_WHAT IS BEING ASKED_: A line containing "You are a computer-use agent. Viewport: 1920px" appears in the material below. Return exactly every line from the first through that one, and only those.

___ STORED DATA ___

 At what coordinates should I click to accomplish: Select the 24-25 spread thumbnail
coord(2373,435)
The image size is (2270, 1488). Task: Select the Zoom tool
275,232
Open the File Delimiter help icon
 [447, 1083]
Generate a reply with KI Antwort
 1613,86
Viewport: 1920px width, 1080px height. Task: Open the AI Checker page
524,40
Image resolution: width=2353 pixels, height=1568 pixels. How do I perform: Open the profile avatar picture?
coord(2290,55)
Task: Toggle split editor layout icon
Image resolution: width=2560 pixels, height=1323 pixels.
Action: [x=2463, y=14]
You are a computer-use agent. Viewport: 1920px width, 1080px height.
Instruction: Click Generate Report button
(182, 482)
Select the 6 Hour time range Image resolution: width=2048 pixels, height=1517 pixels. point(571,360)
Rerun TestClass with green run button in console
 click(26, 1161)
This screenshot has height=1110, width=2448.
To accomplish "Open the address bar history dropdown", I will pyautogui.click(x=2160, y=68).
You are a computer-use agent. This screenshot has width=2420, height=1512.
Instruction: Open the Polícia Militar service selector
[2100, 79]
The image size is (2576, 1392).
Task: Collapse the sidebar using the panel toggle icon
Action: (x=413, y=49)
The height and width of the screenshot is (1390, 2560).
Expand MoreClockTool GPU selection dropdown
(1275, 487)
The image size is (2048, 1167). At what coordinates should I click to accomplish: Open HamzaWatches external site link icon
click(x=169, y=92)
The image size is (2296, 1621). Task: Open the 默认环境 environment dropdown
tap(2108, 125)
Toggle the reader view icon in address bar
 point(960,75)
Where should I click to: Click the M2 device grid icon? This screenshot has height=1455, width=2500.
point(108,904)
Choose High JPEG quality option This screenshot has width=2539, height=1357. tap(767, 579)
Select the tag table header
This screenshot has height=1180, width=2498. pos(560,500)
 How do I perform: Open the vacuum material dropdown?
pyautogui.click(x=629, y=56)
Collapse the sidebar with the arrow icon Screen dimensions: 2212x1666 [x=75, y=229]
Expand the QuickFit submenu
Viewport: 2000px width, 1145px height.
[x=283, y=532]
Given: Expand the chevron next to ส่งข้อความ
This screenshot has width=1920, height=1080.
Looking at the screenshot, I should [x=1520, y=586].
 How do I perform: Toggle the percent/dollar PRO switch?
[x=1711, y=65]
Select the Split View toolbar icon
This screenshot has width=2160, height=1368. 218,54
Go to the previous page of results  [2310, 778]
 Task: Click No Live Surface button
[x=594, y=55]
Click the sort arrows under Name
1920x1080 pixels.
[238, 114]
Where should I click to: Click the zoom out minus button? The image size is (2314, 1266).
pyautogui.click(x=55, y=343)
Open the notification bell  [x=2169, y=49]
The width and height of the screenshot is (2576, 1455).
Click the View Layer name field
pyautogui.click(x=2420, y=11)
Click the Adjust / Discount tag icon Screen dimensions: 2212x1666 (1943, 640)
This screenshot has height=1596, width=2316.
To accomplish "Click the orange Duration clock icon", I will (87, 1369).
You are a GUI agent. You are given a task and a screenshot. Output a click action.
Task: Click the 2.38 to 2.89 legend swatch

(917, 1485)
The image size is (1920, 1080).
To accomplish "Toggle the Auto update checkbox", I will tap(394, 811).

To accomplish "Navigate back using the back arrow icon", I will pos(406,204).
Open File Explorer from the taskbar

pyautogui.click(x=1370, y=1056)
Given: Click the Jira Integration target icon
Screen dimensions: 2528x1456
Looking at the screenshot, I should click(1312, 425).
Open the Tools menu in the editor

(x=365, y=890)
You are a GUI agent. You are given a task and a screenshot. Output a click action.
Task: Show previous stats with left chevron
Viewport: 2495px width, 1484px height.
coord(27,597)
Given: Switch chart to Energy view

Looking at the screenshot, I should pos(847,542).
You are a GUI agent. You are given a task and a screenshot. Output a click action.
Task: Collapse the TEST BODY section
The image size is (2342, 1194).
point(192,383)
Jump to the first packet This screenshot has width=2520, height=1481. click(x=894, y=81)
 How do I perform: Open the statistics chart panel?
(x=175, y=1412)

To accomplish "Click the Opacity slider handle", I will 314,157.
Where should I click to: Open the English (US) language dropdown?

___

_REPLY_:
 At what coordinates should I click to accomplish: Select the 24-25 spread thumbnail
coord(2373,435)
The image size is (2270, 1488). Task: Select the Zoom tool
275,232
Open the File Delimiter help icon
 [447, 1083]
Generate a reply with KI Antwort
 1613,86
Viewport: 1920px width, 1080px height. Task: Open the AI Checker page
524,40
Image resolution: width=2353 pixels, height=1568 pixels. How do I perform: Open the profile avatar picture?
coord(2290,55)
Task: Toggle split editor layout icon
Image resolution: width=2560 pixels, height=1323 pixels.
Action: [x=2463, y=14]
You are a computer-use agent. Viewport: 1920px width, 1080px height.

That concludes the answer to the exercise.